• [给定数据行]
★ ★ ★

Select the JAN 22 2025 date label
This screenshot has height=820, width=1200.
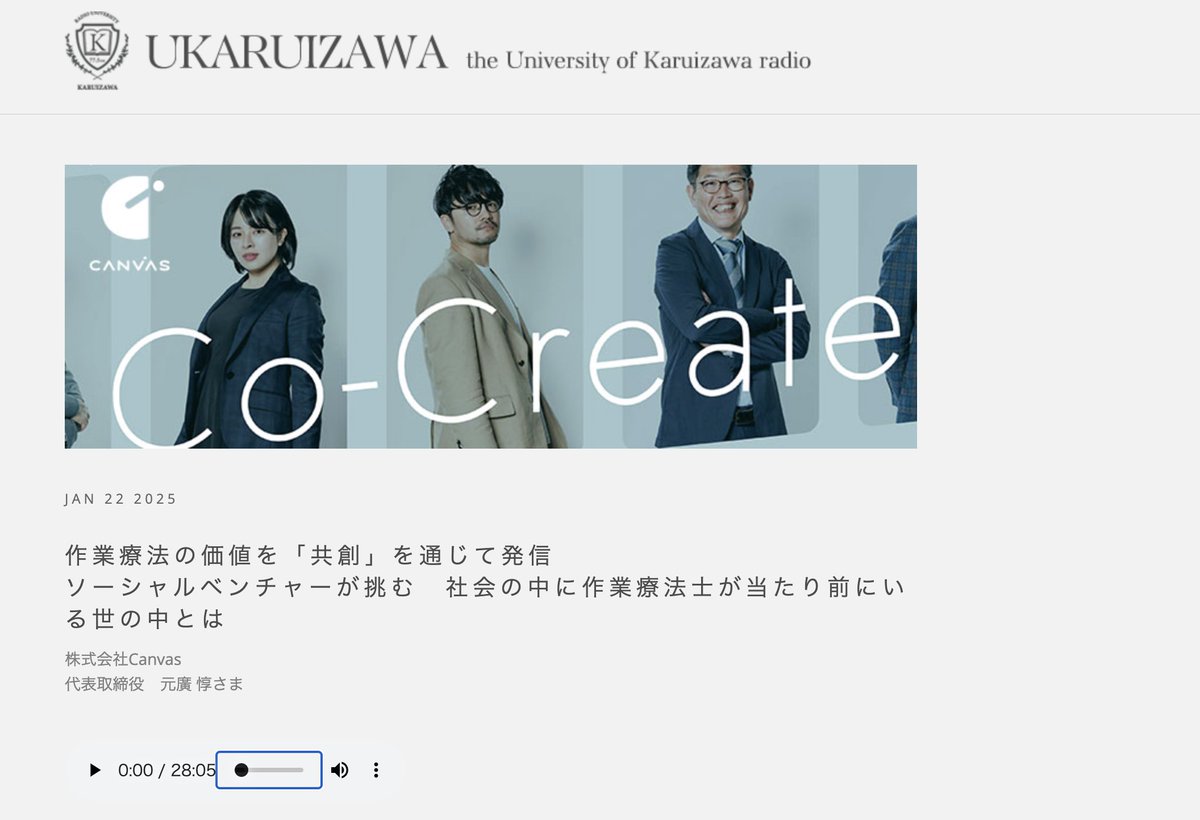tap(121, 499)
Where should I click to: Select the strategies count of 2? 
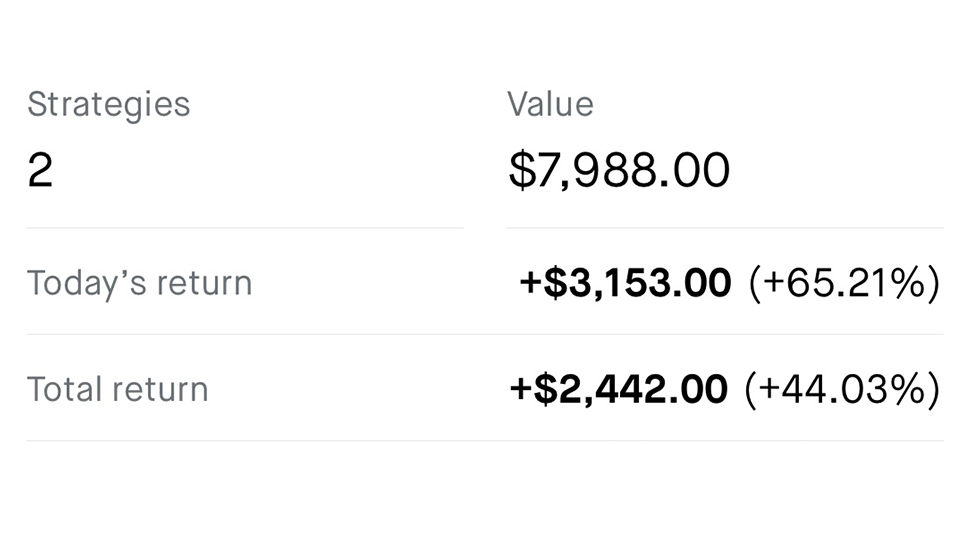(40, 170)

★ ★ ★

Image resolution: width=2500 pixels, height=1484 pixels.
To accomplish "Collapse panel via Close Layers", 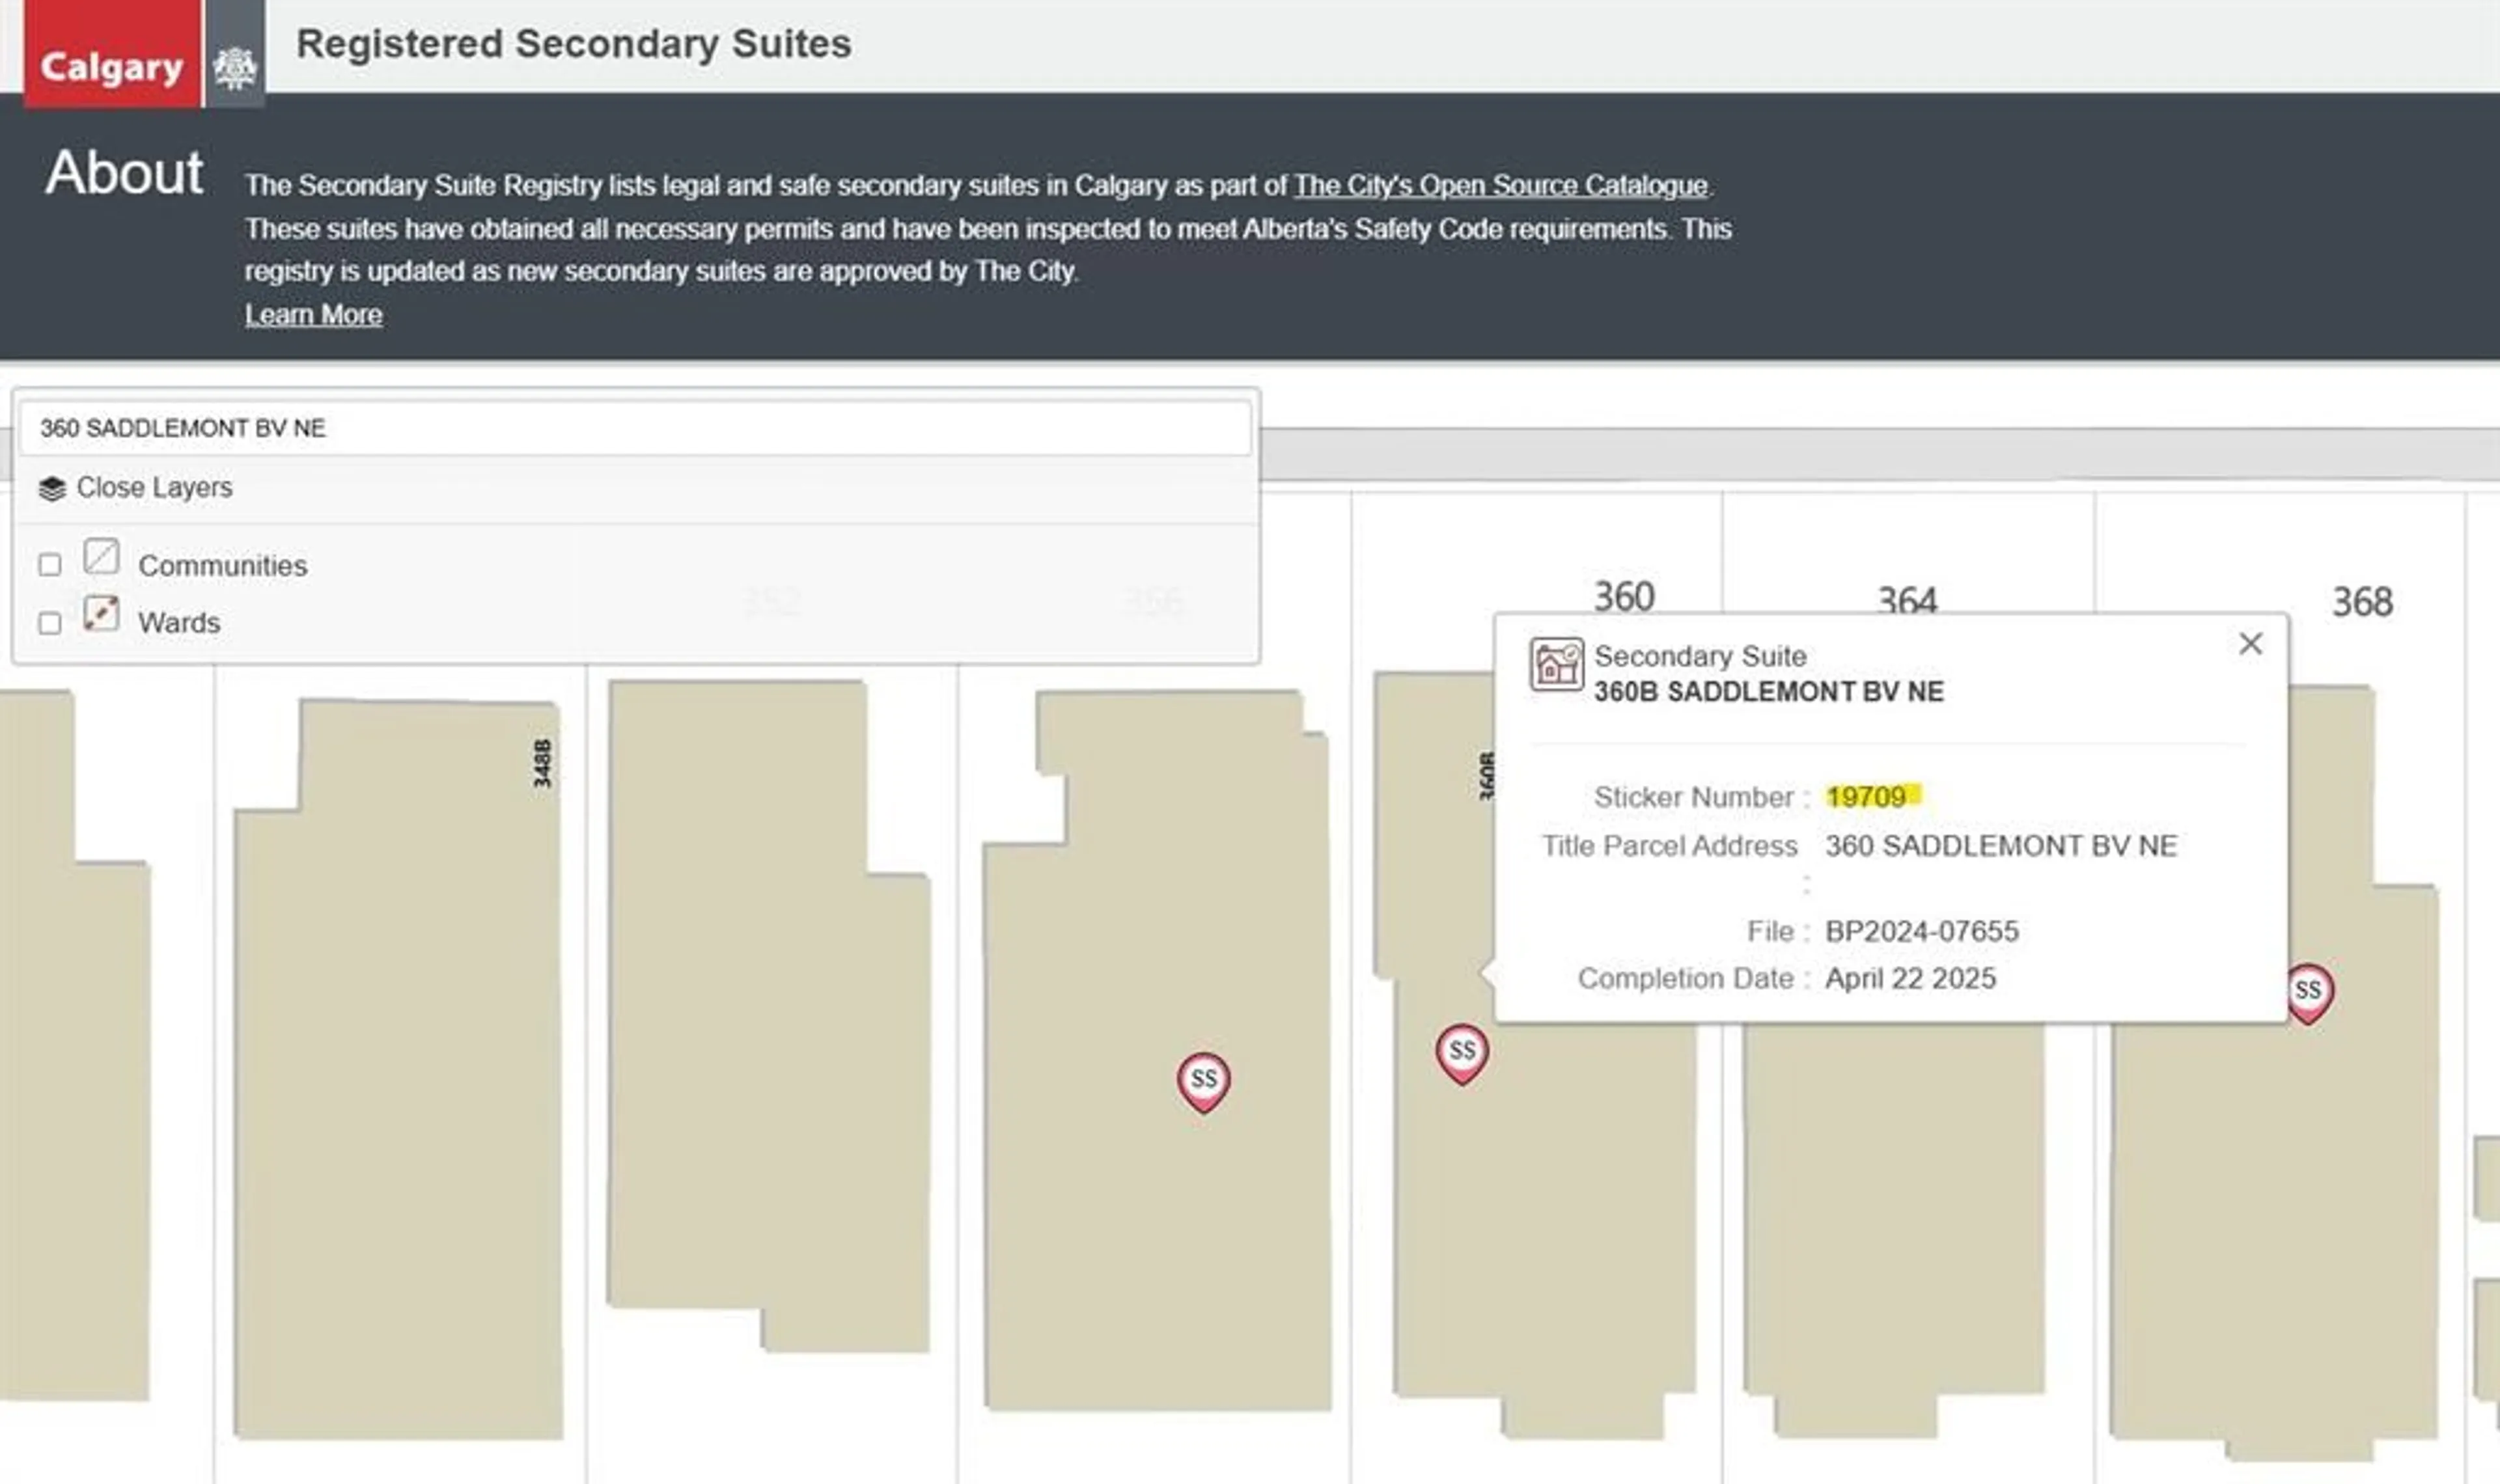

★ ★ ★

• [待完成任务] 从含有“Image resolution: width=2500”的那一行开始，到含有“panel via Close”的那一行结束，把其中的“Collapse”换成“Expand”，其余内容保持不变，重新写出这几行。答案中不要包含图片。

• [本题结果]
Image resolution: width=2500 pixels, height=1484 pixels.
To accomplish "Expand panel via Close Layers", 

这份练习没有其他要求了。